The nutmeg (Hadula trifolii or Anarta trifolii), also known as the clover cutworm, is a moth of the family Noctuidae.

Distribution
It is found in the Western Palearctic (western Europe, Tunisia, Iran), Niger, and Quebec in North America. In the north of its European range it is a summer migrant, not being able to survive the cold winters.

Description
This is a small to medium (wingspan 33–39 mm) species with cryptically coloured forewings, varying from light to dark brown, sometimes with a reddish tinge. The most characteristic feature is a distinctively "W"-shaped, white subterminal line.

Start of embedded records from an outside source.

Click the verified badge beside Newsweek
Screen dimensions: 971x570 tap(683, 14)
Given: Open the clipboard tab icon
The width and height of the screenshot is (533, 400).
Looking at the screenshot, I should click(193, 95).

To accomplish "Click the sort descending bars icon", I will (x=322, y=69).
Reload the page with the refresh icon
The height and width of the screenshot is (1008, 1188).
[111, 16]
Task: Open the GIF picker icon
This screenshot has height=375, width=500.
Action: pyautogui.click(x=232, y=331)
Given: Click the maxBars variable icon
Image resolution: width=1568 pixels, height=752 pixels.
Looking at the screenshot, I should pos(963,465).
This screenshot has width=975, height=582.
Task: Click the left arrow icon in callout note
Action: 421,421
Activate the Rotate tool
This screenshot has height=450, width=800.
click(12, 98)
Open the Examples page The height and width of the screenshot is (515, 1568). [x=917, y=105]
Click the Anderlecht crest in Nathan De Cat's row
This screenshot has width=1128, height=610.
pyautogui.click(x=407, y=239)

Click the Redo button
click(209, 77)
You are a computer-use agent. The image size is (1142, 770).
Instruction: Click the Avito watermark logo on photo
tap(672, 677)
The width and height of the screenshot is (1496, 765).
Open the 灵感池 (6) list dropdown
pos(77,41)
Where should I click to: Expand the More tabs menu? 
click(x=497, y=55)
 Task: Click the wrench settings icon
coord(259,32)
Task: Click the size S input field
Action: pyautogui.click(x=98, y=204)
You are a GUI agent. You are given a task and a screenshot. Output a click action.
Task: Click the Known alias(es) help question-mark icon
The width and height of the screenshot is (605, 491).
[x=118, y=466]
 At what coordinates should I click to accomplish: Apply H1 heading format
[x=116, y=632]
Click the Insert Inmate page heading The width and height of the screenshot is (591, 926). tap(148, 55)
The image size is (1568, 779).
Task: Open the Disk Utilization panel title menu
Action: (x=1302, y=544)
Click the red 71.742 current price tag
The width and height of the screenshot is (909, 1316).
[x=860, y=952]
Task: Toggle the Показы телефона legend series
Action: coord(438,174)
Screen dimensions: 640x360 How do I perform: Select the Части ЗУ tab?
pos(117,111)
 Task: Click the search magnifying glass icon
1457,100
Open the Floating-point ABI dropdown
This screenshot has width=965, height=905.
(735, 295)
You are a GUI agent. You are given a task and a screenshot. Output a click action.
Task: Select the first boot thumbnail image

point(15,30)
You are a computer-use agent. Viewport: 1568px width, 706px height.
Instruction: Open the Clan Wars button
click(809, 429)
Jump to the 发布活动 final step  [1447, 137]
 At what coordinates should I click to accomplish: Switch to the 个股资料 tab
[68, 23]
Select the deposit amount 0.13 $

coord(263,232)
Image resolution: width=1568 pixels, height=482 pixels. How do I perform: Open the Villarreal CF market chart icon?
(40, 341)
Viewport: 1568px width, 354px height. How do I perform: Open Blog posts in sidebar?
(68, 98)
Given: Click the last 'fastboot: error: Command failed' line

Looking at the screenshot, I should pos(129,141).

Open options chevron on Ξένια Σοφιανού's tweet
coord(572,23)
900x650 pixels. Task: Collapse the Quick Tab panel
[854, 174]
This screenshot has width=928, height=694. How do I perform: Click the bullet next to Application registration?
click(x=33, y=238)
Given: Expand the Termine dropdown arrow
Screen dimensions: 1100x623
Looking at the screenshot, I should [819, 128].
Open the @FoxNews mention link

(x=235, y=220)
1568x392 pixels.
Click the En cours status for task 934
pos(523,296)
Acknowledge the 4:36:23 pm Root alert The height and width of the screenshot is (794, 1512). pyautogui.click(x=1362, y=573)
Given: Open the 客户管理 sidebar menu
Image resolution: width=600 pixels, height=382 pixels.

This feature is seen on some other noctuids, but usually much larger species. The hindwings are grey or buff, darker towards the termen, and marked with dark veins.

Description in Seitz
Forewing grey, dark speckled:costa black-spotted: claviform stigma small: orbicular round, pale, sometimes whitish: reniform large, the lower lobe dark grey, all three finely black-edged; veins towards termen finely black; hindwing
dull whitish, with abroad border and the veins fuscous. —  saucia Esp.  is the form showing a tendency to an ochreous tint; - in ab. farkasii Tr. the forewing is more variegated, light and dark, the larger pale orbicular stigma and a pale patch obliquely below it forming a prominent streak; — indistincta Tutt has a uniform dull appearance, without speckling; — albifusa Walk. [now subspecies A. t. albifusa (Walker, 1857) Nova Scotia], described originally from a N. American specimen, but probably a rare general aberration, has occurred at Portland, on the chalky South coast of England: it is grey with a yellowish gloss, with a pale band as in farkasii, joined by a second pale oblique band from apex. - Larva varying from green to brown, thickly dark-dotted; dorsal line fine, pale, subdorsal lines broader, all black-edged; spiracular stripe broad, yellow varied with reddish.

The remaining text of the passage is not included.